╭─ RECORD SET
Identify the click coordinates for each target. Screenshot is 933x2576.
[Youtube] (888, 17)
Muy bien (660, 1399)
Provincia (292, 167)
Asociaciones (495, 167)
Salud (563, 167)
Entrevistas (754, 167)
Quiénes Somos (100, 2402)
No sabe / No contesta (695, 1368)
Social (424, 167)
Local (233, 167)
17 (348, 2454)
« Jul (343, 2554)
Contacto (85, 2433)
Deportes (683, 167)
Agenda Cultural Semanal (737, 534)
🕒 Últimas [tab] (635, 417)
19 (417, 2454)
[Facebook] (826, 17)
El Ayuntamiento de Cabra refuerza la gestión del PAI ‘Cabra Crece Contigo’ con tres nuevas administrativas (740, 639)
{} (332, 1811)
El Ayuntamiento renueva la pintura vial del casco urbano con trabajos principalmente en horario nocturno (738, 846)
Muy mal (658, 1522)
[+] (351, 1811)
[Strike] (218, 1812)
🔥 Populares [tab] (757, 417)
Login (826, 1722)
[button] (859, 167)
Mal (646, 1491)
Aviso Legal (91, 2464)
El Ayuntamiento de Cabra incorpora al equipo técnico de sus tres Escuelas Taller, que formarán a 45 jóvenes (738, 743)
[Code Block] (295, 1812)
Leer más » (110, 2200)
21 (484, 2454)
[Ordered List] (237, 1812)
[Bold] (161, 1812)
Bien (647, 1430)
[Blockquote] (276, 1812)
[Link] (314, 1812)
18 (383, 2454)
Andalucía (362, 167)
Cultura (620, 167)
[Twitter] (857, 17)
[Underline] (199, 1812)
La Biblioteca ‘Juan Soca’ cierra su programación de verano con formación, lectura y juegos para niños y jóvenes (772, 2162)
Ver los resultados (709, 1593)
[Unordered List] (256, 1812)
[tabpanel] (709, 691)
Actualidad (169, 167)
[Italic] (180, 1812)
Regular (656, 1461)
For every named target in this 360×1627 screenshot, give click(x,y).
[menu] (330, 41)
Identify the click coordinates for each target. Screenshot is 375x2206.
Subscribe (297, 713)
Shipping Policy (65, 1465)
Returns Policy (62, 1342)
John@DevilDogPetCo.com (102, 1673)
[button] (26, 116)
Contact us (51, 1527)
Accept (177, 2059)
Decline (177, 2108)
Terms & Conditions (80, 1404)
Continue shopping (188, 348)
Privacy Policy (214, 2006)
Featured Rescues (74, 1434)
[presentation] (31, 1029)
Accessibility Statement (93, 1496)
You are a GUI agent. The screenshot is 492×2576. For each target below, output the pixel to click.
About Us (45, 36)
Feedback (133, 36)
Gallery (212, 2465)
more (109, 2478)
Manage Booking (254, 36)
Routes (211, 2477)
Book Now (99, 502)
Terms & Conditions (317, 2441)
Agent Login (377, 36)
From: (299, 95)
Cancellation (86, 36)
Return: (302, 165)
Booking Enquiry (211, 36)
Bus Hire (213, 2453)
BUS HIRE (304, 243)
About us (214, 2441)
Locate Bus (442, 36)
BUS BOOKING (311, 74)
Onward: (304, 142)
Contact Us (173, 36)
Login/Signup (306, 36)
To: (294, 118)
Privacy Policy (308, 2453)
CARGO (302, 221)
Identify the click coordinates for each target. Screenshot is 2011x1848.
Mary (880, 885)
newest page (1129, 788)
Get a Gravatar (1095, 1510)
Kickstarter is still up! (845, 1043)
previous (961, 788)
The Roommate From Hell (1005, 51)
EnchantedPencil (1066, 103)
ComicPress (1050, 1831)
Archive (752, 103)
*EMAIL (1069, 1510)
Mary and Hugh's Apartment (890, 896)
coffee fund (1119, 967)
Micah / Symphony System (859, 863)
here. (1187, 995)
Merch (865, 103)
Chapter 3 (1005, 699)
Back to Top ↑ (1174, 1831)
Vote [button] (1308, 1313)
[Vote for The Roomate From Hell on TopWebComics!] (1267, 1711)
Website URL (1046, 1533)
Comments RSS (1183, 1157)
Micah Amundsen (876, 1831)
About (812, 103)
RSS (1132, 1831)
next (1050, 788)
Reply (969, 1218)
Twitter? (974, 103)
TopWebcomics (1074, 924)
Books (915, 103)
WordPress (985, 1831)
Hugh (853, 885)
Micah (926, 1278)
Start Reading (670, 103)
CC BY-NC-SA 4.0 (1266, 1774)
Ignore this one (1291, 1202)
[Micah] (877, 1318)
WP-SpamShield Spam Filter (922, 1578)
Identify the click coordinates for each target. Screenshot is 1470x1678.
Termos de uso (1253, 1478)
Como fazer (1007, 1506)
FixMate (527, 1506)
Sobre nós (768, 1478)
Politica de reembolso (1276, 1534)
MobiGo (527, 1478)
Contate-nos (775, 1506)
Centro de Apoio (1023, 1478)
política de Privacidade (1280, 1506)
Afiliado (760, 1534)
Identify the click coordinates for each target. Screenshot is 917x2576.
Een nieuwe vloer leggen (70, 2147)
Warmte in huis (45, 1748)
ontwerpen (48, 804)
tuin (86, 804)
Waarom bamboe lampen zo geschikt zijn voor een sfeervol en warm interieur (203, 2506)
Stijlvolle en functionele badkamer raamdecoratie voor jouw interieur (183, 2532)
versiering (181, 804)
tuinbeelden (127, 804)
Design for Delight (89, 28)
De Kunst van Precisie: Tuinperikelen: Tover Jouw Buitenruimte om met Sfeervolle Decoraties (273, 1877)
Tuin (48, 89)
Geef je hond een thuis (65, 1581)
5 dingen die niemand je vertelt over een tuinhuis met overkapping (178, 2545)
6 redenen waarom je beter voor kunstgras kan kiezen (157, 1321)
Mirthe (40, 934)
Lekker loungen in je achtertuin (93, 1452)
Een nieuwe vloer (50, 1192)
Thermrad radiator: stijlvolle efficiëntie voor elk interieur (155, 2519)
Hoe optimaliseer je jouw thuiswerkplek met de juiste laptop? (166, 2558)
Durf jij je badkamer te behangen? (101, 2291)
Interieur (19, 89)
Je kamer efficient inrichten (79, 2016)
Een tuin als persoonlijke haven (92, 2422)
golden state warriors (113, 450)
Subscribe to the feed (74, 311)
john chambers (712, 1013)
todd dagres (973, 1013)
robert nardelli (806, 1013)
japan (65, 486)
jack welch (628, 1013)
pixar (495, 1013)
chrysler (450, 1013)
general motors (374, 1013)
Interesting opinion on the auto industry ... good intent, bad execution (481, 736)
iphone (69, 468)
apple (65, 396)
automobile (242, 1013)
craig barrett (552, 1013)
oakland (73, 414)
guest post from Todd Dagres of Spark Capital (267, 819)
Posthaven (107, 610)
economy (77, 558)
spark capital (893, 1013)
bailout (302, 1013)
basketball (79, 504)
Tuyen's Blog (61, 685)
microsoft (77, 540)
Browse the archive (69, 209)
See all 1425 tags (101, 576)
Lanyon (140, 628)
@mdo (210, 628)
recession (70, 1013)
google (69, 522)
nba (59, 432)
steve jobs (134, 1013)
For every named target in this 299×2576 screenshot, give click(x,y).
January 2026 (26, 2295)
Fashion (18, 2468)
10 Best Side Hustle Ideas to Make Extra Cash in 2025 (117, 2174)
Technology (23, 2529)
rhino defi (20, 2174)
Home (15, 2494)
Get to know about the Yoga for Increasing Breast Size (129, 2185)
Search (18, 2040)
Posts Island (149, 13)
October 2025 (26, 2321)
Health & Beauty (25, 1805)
╰─
TASK TO COMPLETE
Please copy the whole of the material exactly as written.

EXERCISE RESULT
Identify the click coordinates for each target. Screenshot is 933x2576.
[Youtube] (888, 17)
Muy bien (660, 1399)
Provincia (292, 167)
Asociaciones (495, 167)
Salud (563, 167)
Entrevistas (754, 167)
Quiénes Somos (100, 2402)
No sabe / No contesta (695, 1368)
Social (424, 167)
Local (233, 167)
17 (348, 2454)
« Jul (343, 2554)
Contacto (85, 2433)
Deportes (683, 167)
Agenda Cultural Semanal (737, 534)
🕒 Últimas [tab] (635, 417)
19 (417, 2454)
[Facebook] (826, 17)
El Ayuntamiento de Cabra refuerza la gestión del PAI ‘Cabra Crece Contigo’ con tres nuevas administrativas (740, 639)
{} (332, 1811)
El Ayuntamiento renueva la pintura vial del casco urbano con trabajos principalmente en horario nocturno (738, 846)
Muy mal (658, 1522)
[+] (351, 1811)
[Strike] (218, 1812)
🔥 Populares [tab] (757, 417)
Login (826, 1722)
[button] (859, 167)
Mal (646, 1491)
Aviso Legal (91, 2464)
El Ayuntamiento de Cabra incorpora al equipo técnico de sus tres Escuelas Taller, que formarán a 45 jóvenes (738, 743)
[Code Block] (295, 1812)
Leer más » (110, 2200)
21 (484, 2454)
[Ordered List] (237, 1812)
[Bold] (161, 1812)
Bien (647, 1430)
[Blockquote] (276, 1812)
[Link] (314, 1812)
18 (383, 2454)
Andalucía (362, 167)
Cultura (620, 167)
[Twitter] (857, 17)
[Underline] (199, 1812)
La Biblioteca ‘Juan Soca’ cierra su programación de verano con formación, lectura y juegos para niños y jóvenes (772, 2162)
Ver los resultados (709, 1593)
[Unordered List] (256, 1812)
[tabpanel] (709, 691)
Actualidad (169, 167)
[Italic] (180, 1812)
Regular (656, 1461)
For every named target in this 360×1627 screenshot, give click(x,y).
[menu] (330, 41)
Identify the click coordinates for each target. Screenshot is 375x2206.
Subscribe (297, 713)
Shipping Policy (65, 1465)
Returns Policy (62, 1342)
John@DevilDogPetCo.com (102, 1673)
[button] (26, 116)
Contact us (51, 1527)
Accept (177, 2059)
Decline (177, 2108)
Terms & Conditions (80, 1404)
Continue shopping (188, 348)
Privacy Policy (214, 2006)
Featured Rescues (74, 1434)
[presentation] (31, 1029)
Accessibility Statement (93, 1496)
You are a GUI agent. The screenshot is 492×2576. For each target below, output the pixel to click.
About Us (45, 36)
Feedback (133, 36)
Gallery (212, 2465)
more (109, 2478)
Manage Booking (254, 36)
Routes (211, 2477)
Book Now (99, 502)
Terms & Conditions (317, 2441)
Agent Login (377, 36)
From: (299, 95)
Cancellation (86, 36)
Return: (302, 165)
Booking Enquiry (211, 36)
Bus Hire (213, 2453)
BUS HIRE (304, 243)
About us (214, 2441)
Locate Bus (442, 36)
BUS BOOKING (311, 74)
Onward: (304, 142)
Contact Us (173, 36)
Login/Signup (306, 36)
To: (294, 118)
Privacy Policy (308, 2453)
CARGO (302, 221)
Identify the click coordinates for each target. Screenshot is 2011x1848.
Mary (880, 885)
newest page (1129, 788)
Get a Gravatar (1095, 1510)
Kickstarter is still up! (845, 1043)
previous (961, 788)
The Roommate From Hell (1005, 51)
EnchantedPencil (1066, 103)
ComicPress (1050, 1831)
Archive (752, 103)
*EMAIL (1069, 1510)
Mary and Hugh's Apartment (890, 896)
coffee fund (1119, 967)
Micah / Symphony System (859, 863)
here. (1187, 995)
Merch (865, 103)
Chapter 3 (1005, 699)
Back to Top ↑ (1174, 1831)
Vote [button] (1308, 1313)
[Vote for The Roomate From Hell on TopWebComics!] (1267, 1711)
Website URL (1046, 1533)
Comments RSS (1183, 1157)
Micah Amundsen (876, 1831)
About (812, 103)
RSS (1132, 1831)
next (1050, 788)
Reply (969, 1218)
Twitter? (974, 103)
TopWebcomics (1074, 924)
Books (915, 103)
WordPress (985, 1831)
Hugh (853, 885)
Micah (926, 1278)
Start Reading (670, 103)
CC BY-NC-SA 4.0 (1266, 1774)
Ignore this one (1291, 1202)
[Micah] (877, 1318)
WP-SpamShield Spam Filter (922, 1578)
Identify the click coordinates for each target. Screenshot is 1470x1678.
Termos de uso (1253, 1478)
Como fazer (1007, 1506)
FixMate (527, 1506)
Sobre nós (768, 1478)
Politica de reembolso (1276, 1534)
MobiGo (527, 1478)
Contate-nos (775, 1506)
Centro de Apoio (1023, 1478)
política de Privacidade (1280, 1506)
Afiliado (760, 1534)
Identify the click coordinates for each target. Screenshot is 917x2576.
Een nieuwe vloer leggen (70, 2147)
Warmte in huis (45, 1748)
ontwerpen (48, 804)
tuin (86, 804)
Waarom bamboe lampen zo geschikt zijn voor een sfeervol en warm interieur (203, 2506)
Stijlvolle en functionele badkamer raamdecoratie voor jouw interieur (183, 2532)
versiering (181, 804)
tuinbeelden (127, 804)
Design for Delight (89, 28)
De Kunst van Precisie: Tuinperikelen: Tover Jouw Buitenruimte om met Sfeervolle Decoraties (273, 1877)
Tuin (48, 89)
Geef je hond een thuis (65, 1581)
5 dingen die niemand je vertelt over een tuinhuis met overkapping (178, 2545)
6 redenen waarom je beter voor kunstgras kan kiezen (157, 1321)
Mirthe (40, 934)
Lekker loungen in je achtertuin (93, 1452)
Een nieuwe vloer (50, 1192)
Thermrad radiator: stijlvolle efficiëntie voor elk interieur (155, 2519)
Hoe optimaliseer je jouw thuiswerkplek met de juiste laptop? (166, 2558)
Durf jij je badkamer te behangen? (101, 2291)
Interieur (19, 89)
Je kamer efficient inrichten (79, 2016)
Een tuin als persoonlijke haven (92, 2422)
golden state warriors (113, 450)
Subscribe to the feed (74, 311)
john chambers (712, 1013)
todd dagres (973, 1013)
robert nardelli (806, 1013)
japan (65, 486)
jack welch (628, 1013)
pixar (495, 1013)
chrysler (450, 1013)
general motors (374, 1013)
Interesting opinion on the auto industry ... good intent, bad execution (481, 736)
iphone (69, 468)
apple (65, 396)
automobile (242, 1013)
craig barrett (552, 1013)
oakland (73, 414)
guest post from Todd Dagres of Spark Capital (267, 819)
Posthaven (107, 610)
economy (77, 558)
spark capital (893, 1013)
bailout (302, 1013)
basketball (79, 504)
Tuyen's Blog (61, 685)
microsoft (77, 540)
Browse the archive (69, 209)
See all 1425 tags (101, 576)
Lanyon (140, 628)
@mdo (210, 628)
recession (70, 1013)
google (69, 522)
nba (59, 432)
steve jobs (134, 1013)
For every named target in this 299×2576 screenshot, give click(x,y).
January 2026 (26, 2295)
Fashion (18, 2468)
10 Best Side Hustle Ideas to Make Extra Cash in 2025 (117, 2174)
Technology (23, 2529)
rhino defi (20, 2174)
Home (15, 2494)
Get to know about the Yoga for Increasing Breast Size (129, 2185)
Search (18, 2040)
Posts Island (149, 13)
October 2025 (26, 2321)
Health & Beauty (25, 1805)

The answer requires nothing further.